Este lujoso deportivo puro, es un ejercicio de diseño, tanto por sus espectaculares líneas externas como por lo que guarda en su interior.Será fabricado en Estados Unidos a un ritmo de 200 unidades al año por el fabricante americano Roon Motor. Su precio de venta se situará en 150.000 dólares, pero ya puede reservarse depositando una señal de 50.000 dólares.

No solo su precioso diseño llama la atención, hay otra cosa que le hace todavía más especial: puede funcionar con hidrogeno y además lo genera el mismo, con lo cual no necesitamos de una estación para repostar.
Su propulsor, un Acura V-tech de seis cilindros en V con 3.500 cc y que rinde a una potencia máxima de 450 CV también puede funcionar con gasolina

En el coche no van montados depósitos de hidrógeno a presión, ni necesita repostar en ningún sitio, el hidrogeno lo consigue mediante hidrólisis de un depósito de agua que si monta el Scorpion.
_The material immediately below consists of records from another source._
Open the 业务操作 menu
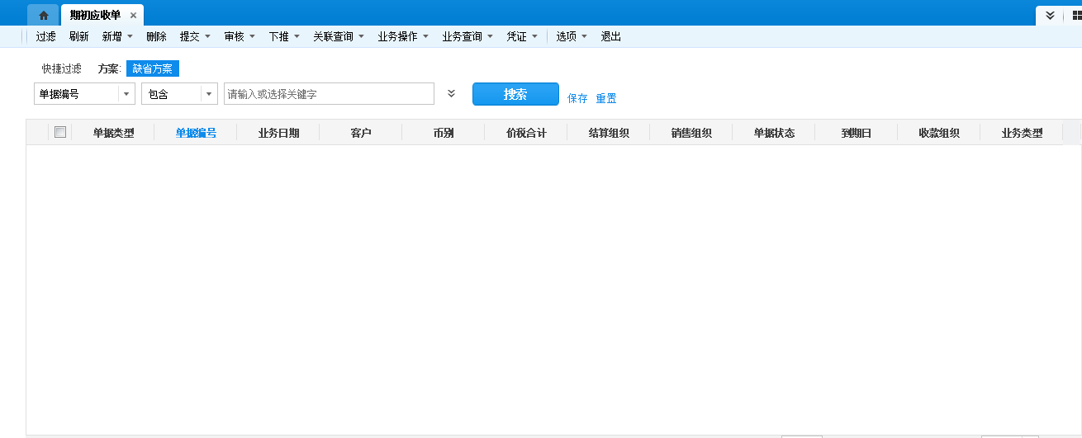The image size is (1082, 438). [402, 36]
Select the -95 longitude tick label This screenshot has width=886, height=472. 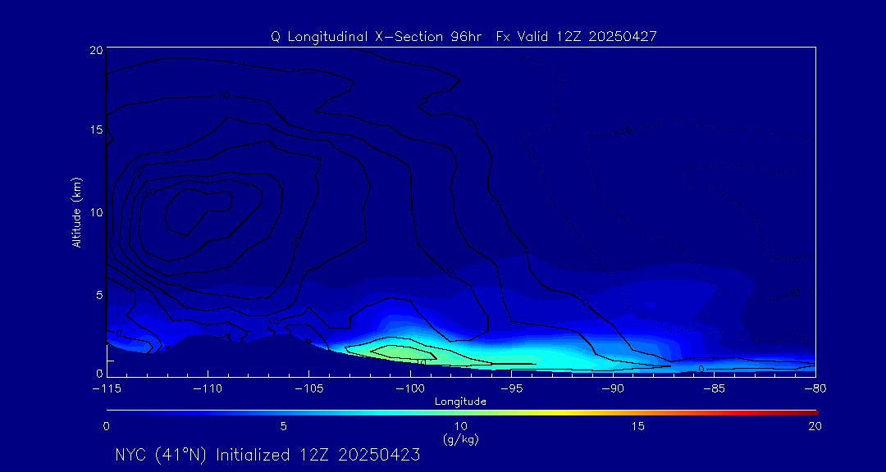510,388
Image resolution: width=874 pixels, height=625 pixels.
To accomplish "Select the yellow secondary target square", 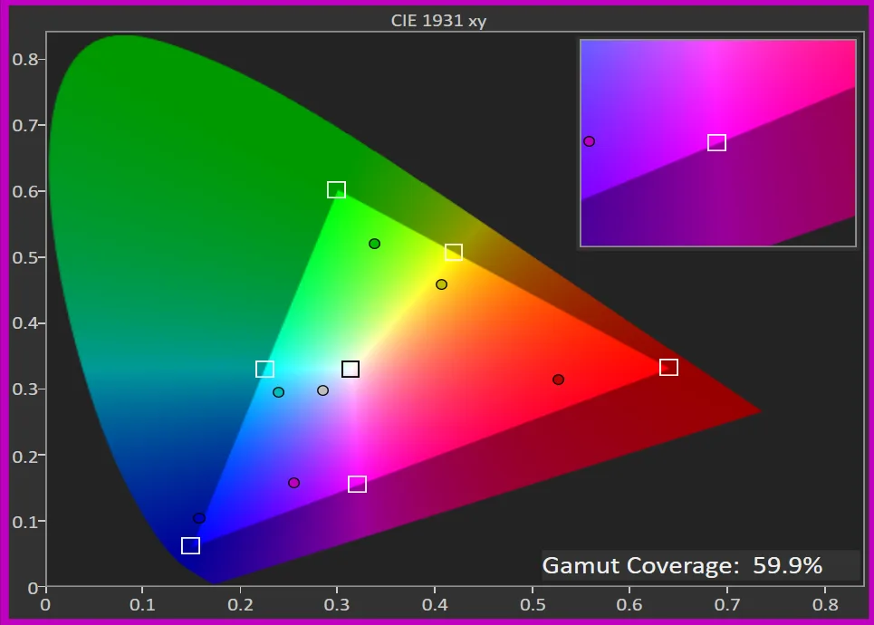I will click(454, 252).
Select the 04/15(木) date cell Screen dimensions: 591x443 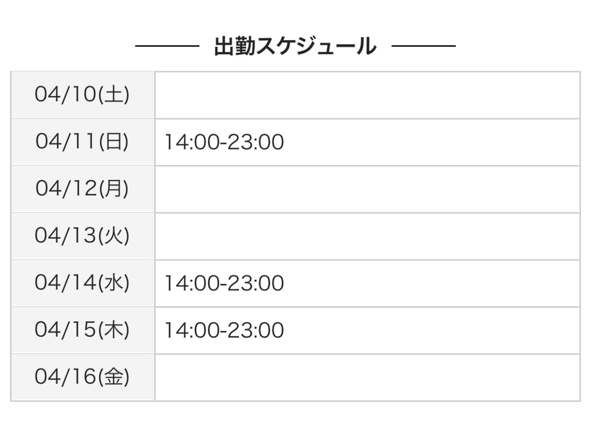click(x=82, y=330)
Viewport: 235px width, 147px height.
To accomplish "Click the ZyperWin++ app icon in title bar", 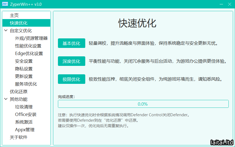I will (x=5, y=4).
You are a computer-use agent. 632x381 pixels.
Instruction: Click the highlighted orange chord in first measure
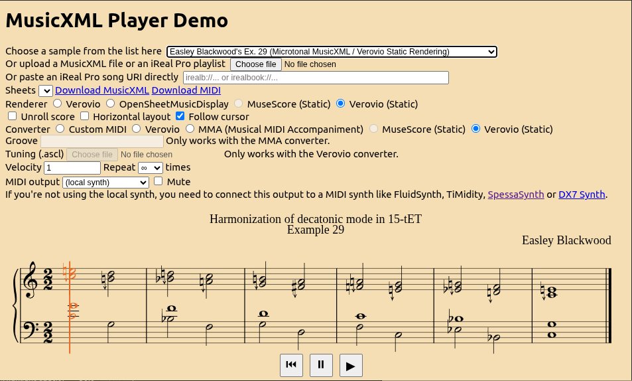[x=70, y=273]
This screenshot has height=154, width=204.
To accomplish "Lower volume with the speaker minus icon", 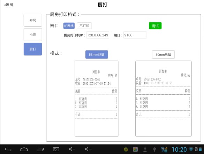I will [x=72, y=149].
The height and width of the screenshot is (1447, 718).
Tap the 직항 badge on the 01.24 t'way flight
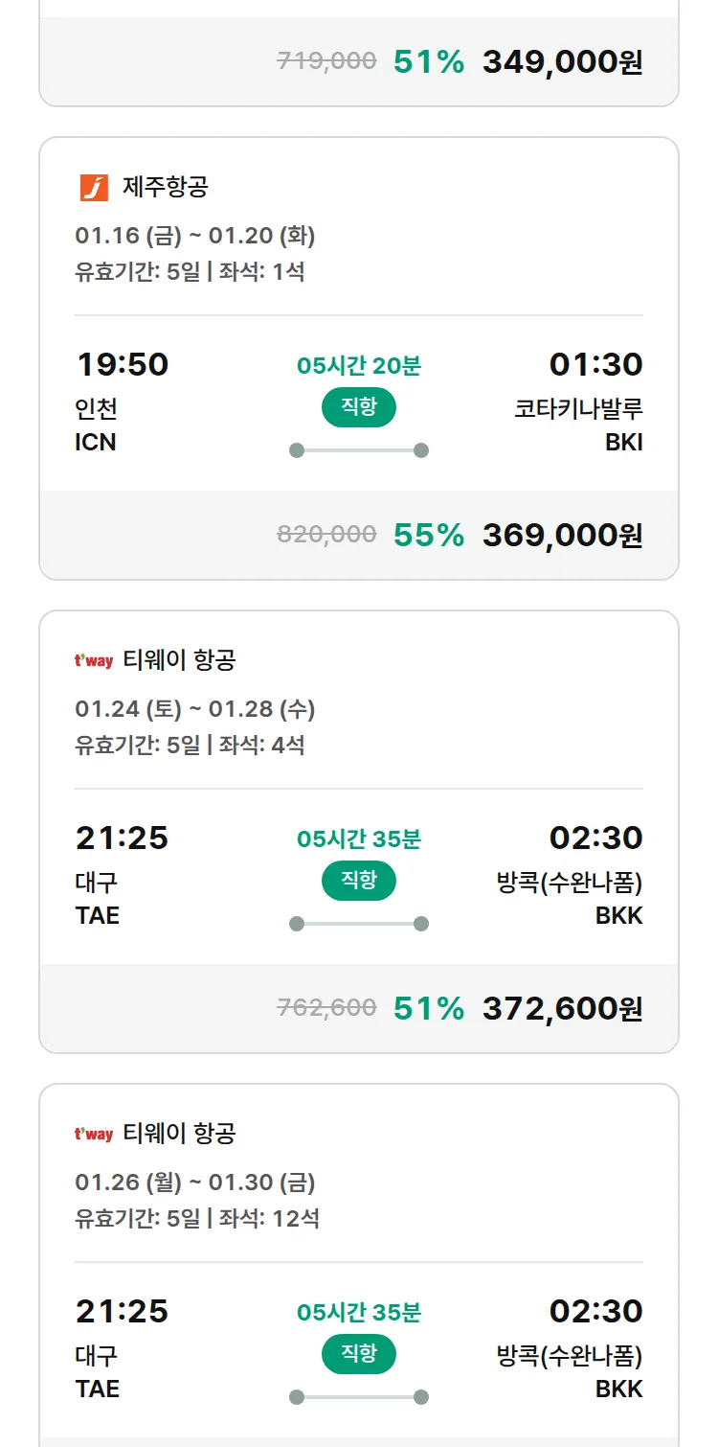(358, 881)
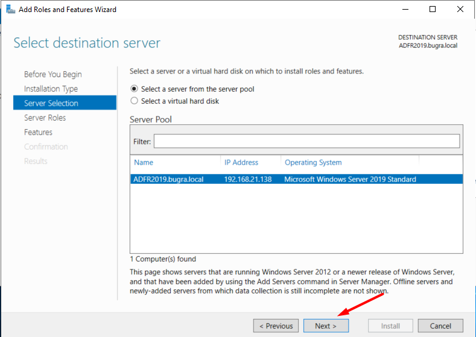
Task: Cancel the wizard
Action: pos(440,326)
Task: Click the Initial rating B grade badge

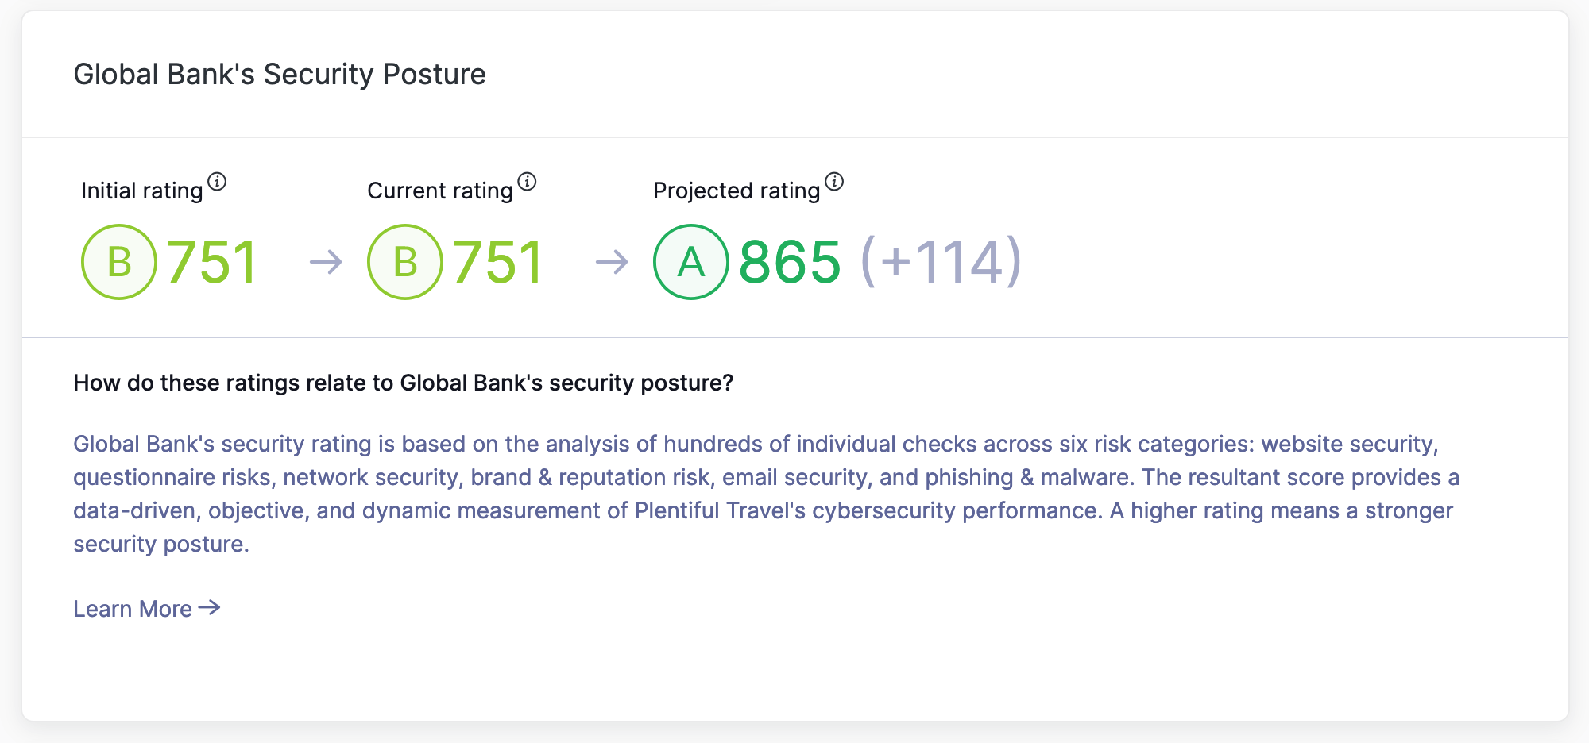Action: point(119,262)
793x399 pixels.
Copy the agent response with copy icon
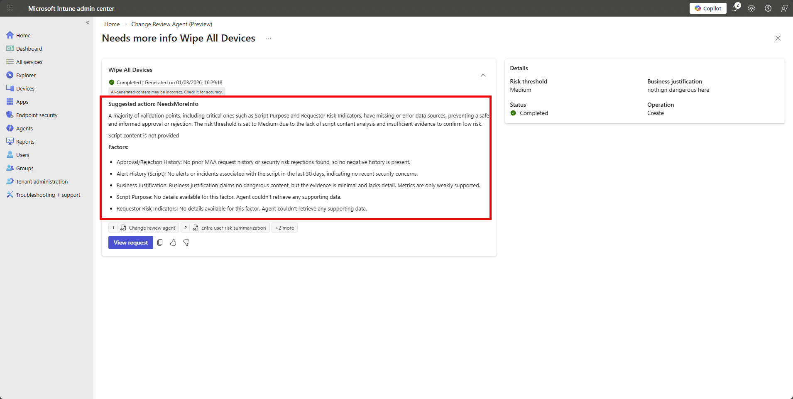pyautogui.click(x=160, y=242)
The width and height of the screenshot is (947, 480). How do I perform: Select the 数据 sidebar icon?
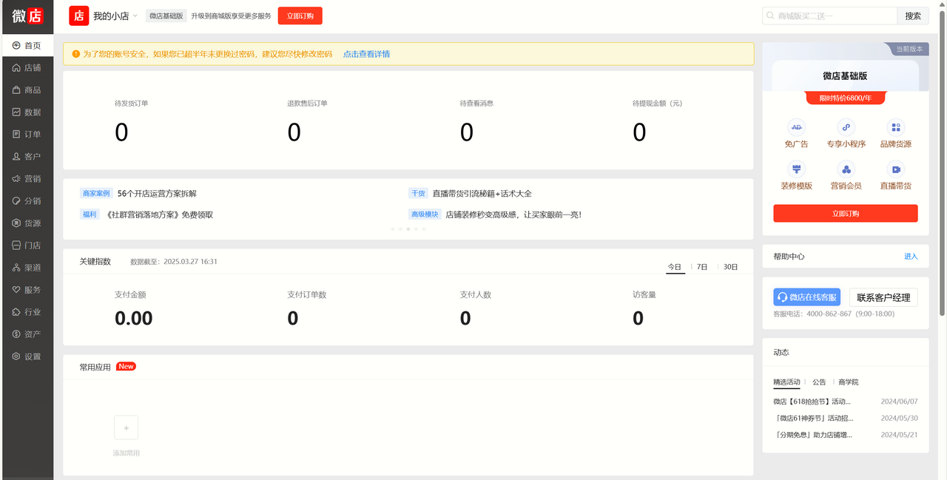pyautogui.click(x=27, y=112)
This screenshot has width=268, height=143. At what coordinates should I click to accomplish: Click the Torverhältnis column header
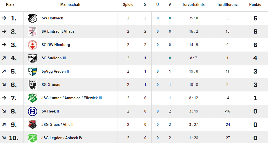click(193, 5)
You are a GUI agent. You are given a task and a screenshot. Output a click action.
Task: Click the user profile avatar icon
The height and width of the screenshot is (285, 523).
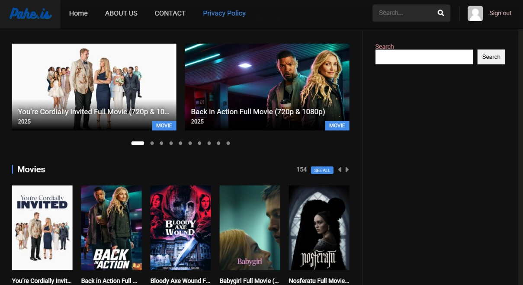click(x=475, y=13)
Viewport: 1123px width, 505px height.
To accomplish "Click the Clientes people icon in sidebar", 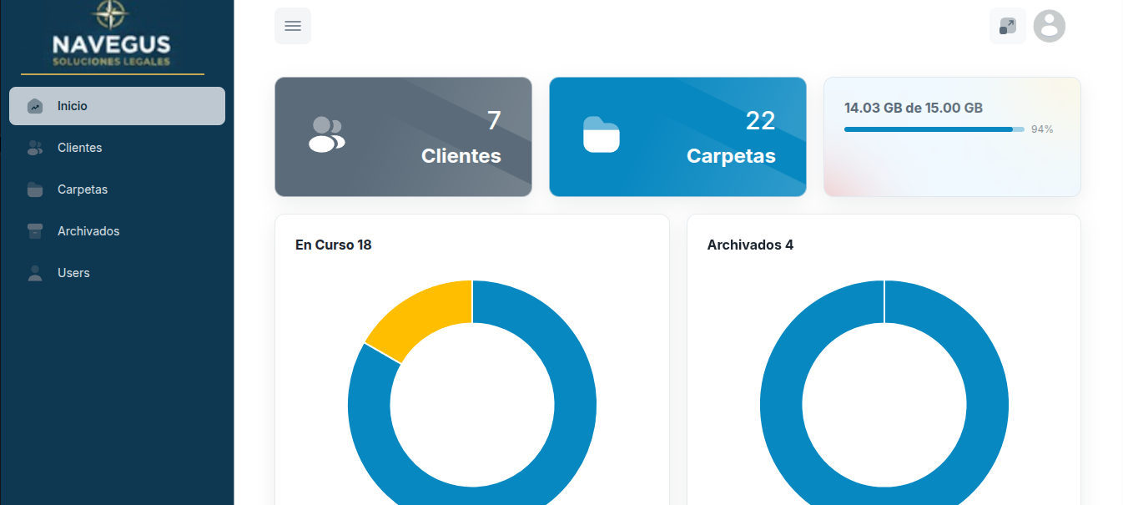I will 35,148.
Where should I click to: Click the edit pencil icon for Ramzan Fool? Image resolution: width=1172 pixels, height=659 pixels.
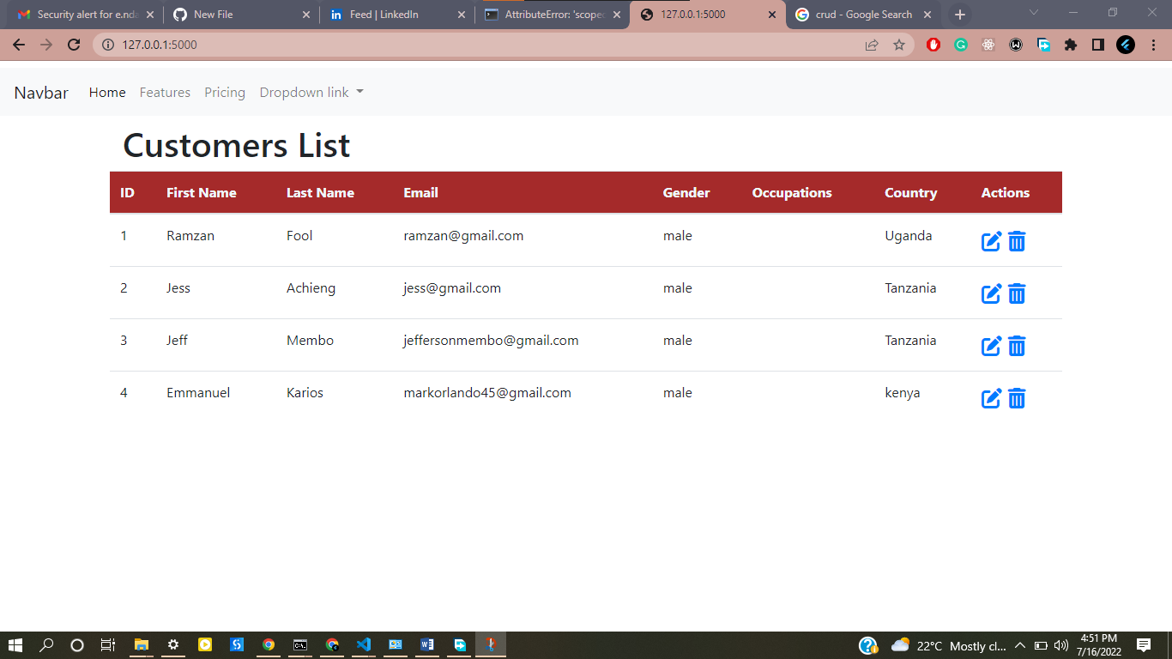point(991,241)
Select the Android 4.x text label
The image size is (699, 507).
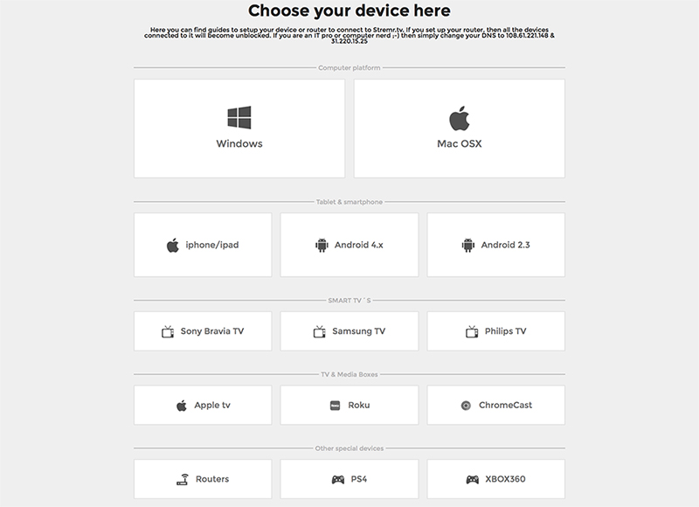[x=358, y=246]
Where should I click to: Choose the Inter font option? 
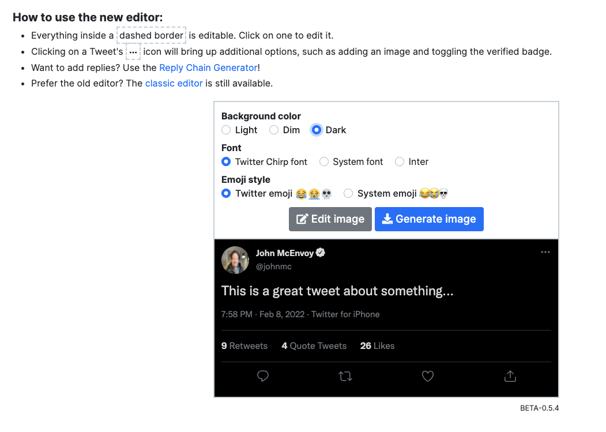400,161
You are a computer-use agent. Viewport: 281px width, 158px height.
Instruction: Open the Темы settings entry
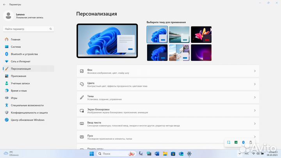168,97
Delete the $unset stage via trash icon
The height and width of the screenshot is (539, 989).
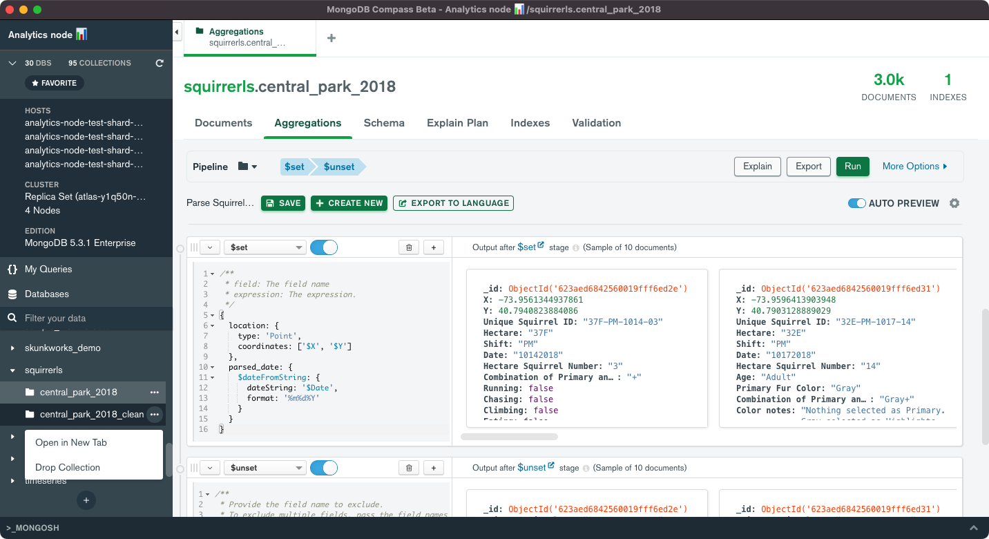409,468
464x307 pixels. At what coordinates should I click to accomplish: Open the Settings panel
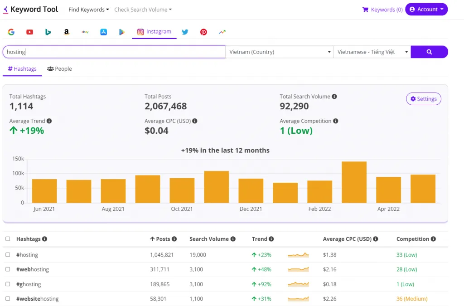click(423, 98)
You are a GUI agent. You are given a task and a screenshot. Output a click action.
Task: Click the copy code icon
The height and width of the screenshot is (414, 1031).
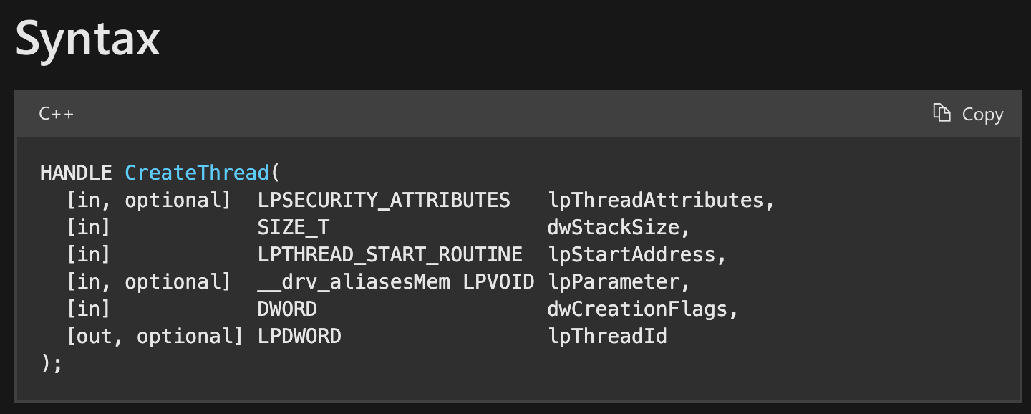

No dispone de baterías como la mayoría de coches que funcionan con hidrógeno, ya que no es eléctrico, el Scorpion quema hidrógeno como quema gasolina, y lo hace gracias a un motor de combustión interno de hidrógeno (ICE). Este motor no produce CO2, pero al quemar también gasolina si se producen emisiones aunque a un nivel bastante más bajo que otros deportivos de su clase.
Es un primer paso de los superdeportitos al consumo de hidrogeno, deberán de seguir evolucionando para conseguir que está sea su única fuente de alimentación.